Israeli settlement law crosses 'thick red line', says UN
A new Israeli law legalising dozens of unlawful West Bank settler outposts crossed a "very thick red line", the United Nations' Middle East envoy has said.
Israeli rights groups have said they will fight to overturn the measure in the Supreme Court.
The explosive law, approved by Israeli politicians late on Monday night, was the latest in a series of pro-settler steps taken by Israel's hard-line government since the election of Donald Trump as US president.
It is expected to trigger a number of challenges in the Supreme Court, while members of the international community have already begun to condemn it.
The law legalised dozens of outpost homes built unlawfully on private Palestinian land in the occupied West Bank.
According to the law, Palestinian landowners would be compensated either with money or alternative land, even if they did not agree to give up their property.
Critics say the legislation enshrines into law the theft of Palestinian land.
It also marked the first time that the Israeli parliament has imposed Israeli law on Palestinian inhabitants of the West Bank.
The area, captured by Israel in 1967, is not sovereign Israeli territory and Palestinians there are not Israeli citizens and do not have the right to vote.
Nickolay Mladenov, the UN's co-ordinator for the Middle East peace process, said the legislation "opens the floodgates to the potential annexation of the West Bank".
If Israel moves to solidify its control over the area, it would imperil the internationally backed idea of establishing a Palestinian state alongside Israel as part of a negotiated peace deal, he said.
"It will have a drastic legal consequence for Israel and for the nature of its democracy," Mr Mladenov said.
"It crosses a very, very thick red line."
Britain's minister for the Middle East, Tobias Ellwood, condemned the law, saying it "damages Israel's standing with its international partners".
He spoke a day after Israel's prime minister, Benjamin Netanyahu, met with British Prime Minister Theresa May in London.
The law also cast a cloud over a visit to Israel by Turkey's tourism minister.
Israel and Turkey recently repaired ties after a six-year rift, and the tourism minister, Nabi Avci, was visiting as part of that reconciliation.
Asked about the law, Mr Avci said he hoped Israel's Supreme Court would strike it down.
"I think, I hope, that on this issue, the high court will make the right decision, a decision in accordance with international law, a decision in accordance with United Nations decisions," he said.
Mr Netanyahu's nationalist coalition is dominated by West Bank settlers and their allies.

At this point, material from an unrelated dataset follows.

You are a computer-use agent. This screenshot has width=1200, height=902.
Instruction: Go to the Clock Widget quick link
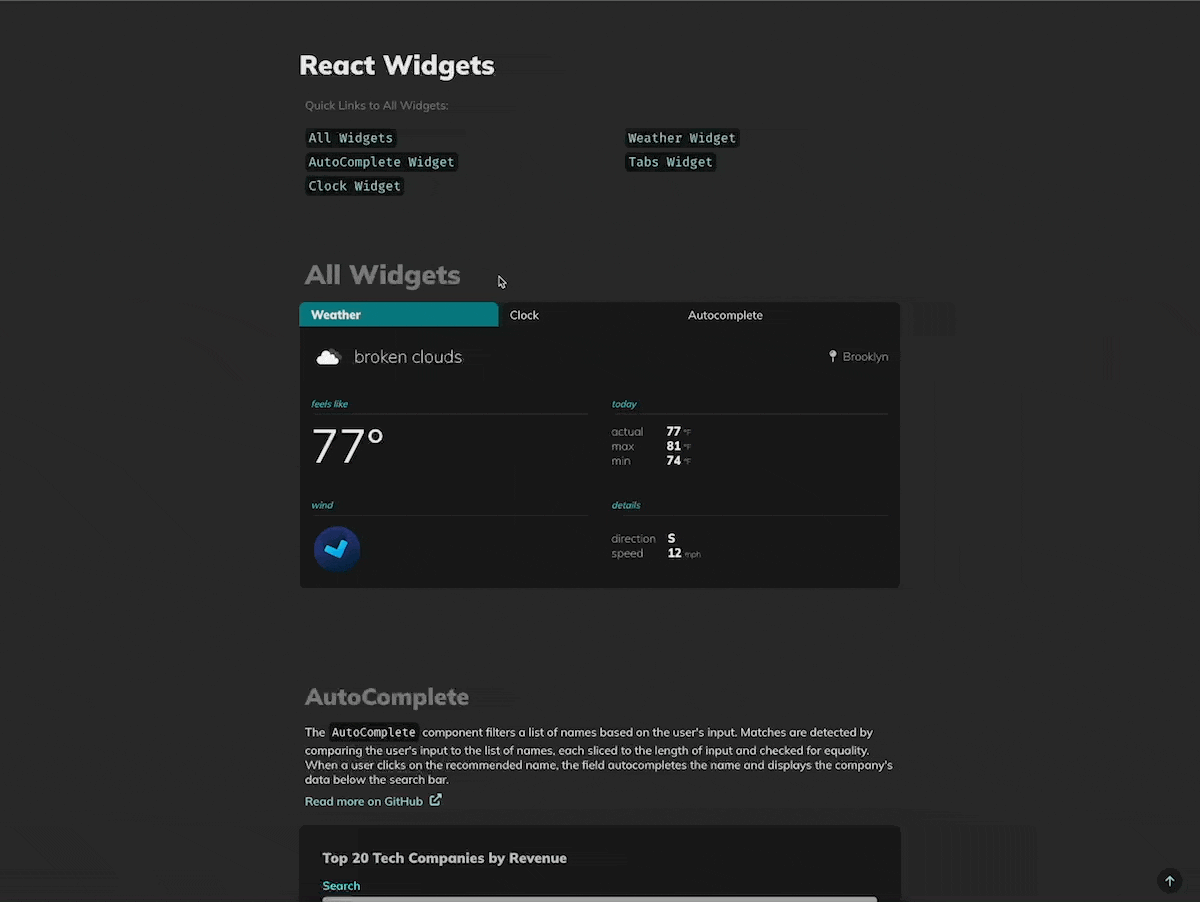[354, 186]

After repeated clashes with then US president Barack Obama, they have grown emboldened by the election of Mr Trump, who has signalled that he will take a much softer approach towards the settlements than his predecessors or the rest of the international community.
The law was "a first step in a series of measures that we must take in order to make our presence in Judea and Samaria present for years, for decades, for ages", said Israeli cabinet minister Yariv Levin, using the biblical name for the West Bank.
"I do believe that our right over our fatherland is something that cannot be denied."
Since Mr Trump took office last month, Israel has announced plans to build more than 6,000 settler homes in the West Bank and east Jerusalem - occupied territories claimed by the Palestinians.
After ignoring a string of Israeli announcements, the Trump White House last week finally said that settlements "may not be helpful" for peace.
But after the law was passed late on Monday, it said only that it would wait for Israel's courts to rule on the legislation before taking a stance.
Prominent Israeli human rights groups plan to ask the Supreme Court to strike it down.
A number of prominent legal experts have said the law will not survive a judicial review, and even Mr Netanyahu's own attorney general has refused to defend it in court.
"There's going to be a legal battle against this bill," said Lior Amihai, spokesman for Peace Now, an anti-settlement watchdog group.
He said his group was already preparing its legal challenge, but that it could take about two weeks to file the case.
Mr Netanyahu also expressed misgivings about the law, reportedly saying that it could invite international legal actions against Israel.
But under heavy pressure from the Jewish Home party, a coalition partner linked to the settler movement, he reversed course and allowed the bill to pass.
Mr Netanyahu was flying home from London late on Monday and missed the vote.
Naftali Bennett, head of the Jewish Home party, told Israel's Army Radio on Tuesday that the goal of the bill was to create the same conditions in the settlements as in Israel proper.
"At the end of the day, behind all the talk there is a simple question: what do we want for the future of Israel?" he said.
The Palestinians, meanwhile, have also condemned the vote and urged the international community to punish Israel.
"Nobody can legalise the theft of the Palestinian lands. Building settlements is a crime, building settlements is against all international laws," said Palestinian tourism and antiquities minister Rula Maayaa.
"I think it is time now for the international community to act concretely to stop the Israelis from these crimes."
The vote passed 60-52 in Israel's 120-member Knesset.
The raucous debate saw opposition politicians shouting from their seats at governing coalition politicians speaking in favour of the vote.
Some spectators in visitors' seats raised a black cloth in apparent protest.